Task instructions: Please repeat the lines below, exactly and only, from the one that holds "Click the red down arrow for Ball-Stars" through the one that holds "This screenshot has height=441, width=1107.".

(Pixel coordinate grounding data)
======
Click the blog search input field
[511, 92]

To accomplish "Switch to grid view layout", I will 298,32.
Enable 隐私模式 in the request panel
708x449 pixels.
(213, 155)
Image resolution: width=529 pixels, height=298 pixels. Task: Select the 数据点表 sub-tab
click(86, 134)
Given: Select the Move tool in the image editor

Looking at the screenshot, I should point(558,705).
======
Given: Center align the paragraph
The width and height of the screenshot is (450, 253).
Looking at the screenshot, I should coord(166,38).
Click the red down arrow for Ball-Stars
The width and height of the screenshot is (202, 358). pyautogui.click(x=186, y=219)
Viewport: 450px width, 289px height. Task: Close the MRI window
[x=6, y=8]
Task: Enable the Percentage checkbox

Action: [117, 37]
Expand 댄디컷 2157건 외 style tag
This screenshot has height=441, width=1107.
======
Response for this exercise:
Click the red down arrow for Ball-Stars
The width and height of the screenshot is (202, 358). pyautogui.click(x=186, y=219)
Viewport: 450px width, 289px height. Task: Close the MRI window
[x=6, y=8]
Task: Enable the Percentage checkbox

Action: [117, 37]
Expand 댄디컷 2157건 외 style tag
This screenshot has height=441, width=1107.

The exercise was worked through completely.